┌─ PASSAGE EXTRAIT

Traditionnellement, l’éditorial de rentrée du Café est optimiste. En septembre 2004 nous vous avons parlé des ENT. Un an plus tard, des salles informatique et de l’avancée des usages. Nous aurions bien aimé continuer sur cette voie.
Malheureusement l’actualité nous oblige à changer de ton. Il est maintenant clair que l’Ecole est captive d’un combat politique sans précédent.
Après des mois d’affrontements sur l’apprentissage de la lecture et la rédaction d’une circulaire qui confirmait les orientations de 2002, tout pouvait donner à penser qu’on avait passé le cap. Erreur. Bien qu’ayant signé ce texte somme toute très raisonnable, le ministre de l’éducation nationale utilise à nouveau avec habileté la querelle des méthodes. Il s’est trouvé de nouveaux chevaux de bataille. Il y a eu d’abord, au nom de la lutte contre l’absentéisme, la responsabilisation des familles avec le « contrat parental ». Début septembre, il a annoncé son intention de ramener la tradition dans l’enseignement du calcul et de la grammaire. Une semaine plus tard, voilà de nouveaux thèmes : les méthodes de prévention de la violence scolaire puis « l’assouplissement » de la carte scolaire. Avec un certain succès, l’Ecole est devenue le laboratoire d’un nouveau projet de société pour la droite française.

└─
┌─ DONNÉES EXTRAITES

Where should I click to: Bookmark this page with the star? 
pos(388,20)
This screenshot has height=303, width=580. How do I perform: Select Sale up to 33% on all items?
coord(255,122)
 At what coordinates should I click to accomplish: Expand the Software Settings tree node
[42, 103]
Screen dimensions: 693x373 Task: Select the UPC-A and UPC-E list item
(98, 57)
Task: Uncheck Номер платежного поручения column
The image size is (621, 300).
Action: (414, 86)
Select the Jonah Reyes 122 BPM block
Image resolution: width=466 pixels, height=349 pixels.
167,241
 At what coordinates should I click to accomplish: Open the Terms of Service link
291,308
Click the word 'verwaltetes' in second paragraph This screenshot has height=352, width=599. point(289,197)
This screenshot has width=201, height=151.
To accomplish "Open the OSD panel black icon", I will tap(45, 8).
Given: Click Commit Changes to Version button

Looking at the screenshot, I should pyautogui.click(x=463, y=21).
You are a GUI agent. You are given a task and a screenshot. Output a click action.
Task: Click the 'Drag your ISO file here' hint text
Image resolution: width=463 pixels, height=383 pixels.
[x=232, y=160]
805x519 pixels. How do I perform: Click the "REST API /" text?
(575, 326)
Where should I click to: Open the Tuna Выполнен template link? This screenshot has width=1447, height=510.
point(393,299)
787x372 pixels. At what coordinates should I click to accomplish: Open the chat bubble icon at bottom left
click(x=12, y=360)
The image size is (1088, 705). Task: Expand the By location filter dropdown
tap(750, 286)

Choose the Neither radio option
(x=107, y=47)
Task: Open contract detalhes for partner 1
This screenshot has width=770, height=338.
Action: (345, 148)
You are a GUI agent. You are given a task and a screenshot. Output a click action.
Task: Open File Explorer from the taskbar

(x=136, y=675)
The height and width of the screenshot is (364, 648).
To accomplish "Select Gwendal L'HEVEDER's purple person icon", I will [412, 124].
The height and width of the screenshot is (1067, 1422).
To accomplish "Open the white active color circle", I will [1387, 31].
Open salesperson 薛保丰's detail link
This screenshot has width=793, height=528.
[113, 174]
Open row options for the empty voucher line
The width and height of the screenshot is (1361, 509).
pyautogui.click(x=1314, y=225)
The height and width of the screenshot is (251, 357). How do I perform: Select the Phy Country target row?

└─

--- OBJECTIF 1 ---
Dans l'éditorial, de quoi le Café a-t-il parlé en septembre 2004 ?
--- OBJECTIF 2 ---
Recopiez, s'il vous plaît, le passage de l'éditorial qui commence par « Traditionnellement, l’éditorial de » et se poursuit jusqu'à « politique sans précédent. ».
La liste n'a aucun rapport avec l'éditorial.

--- SOLUTION 1 ---
Des ENT.

--- SOLUTION 2 ---
Traditionnellement, l’éditorial de rentrée du Café est optimiste. En septembre 2004 nous vous avons parlé des ENT. Un an plus tard, des salles informatique et de l’avancée des usages. Nous aurions bien aimé continuer sur cette voie.
Malheureusement l’actualité nous oblige à changer de ton. Il est maintenant clair que l’Ecole est captive d’un combat politique sans précédent.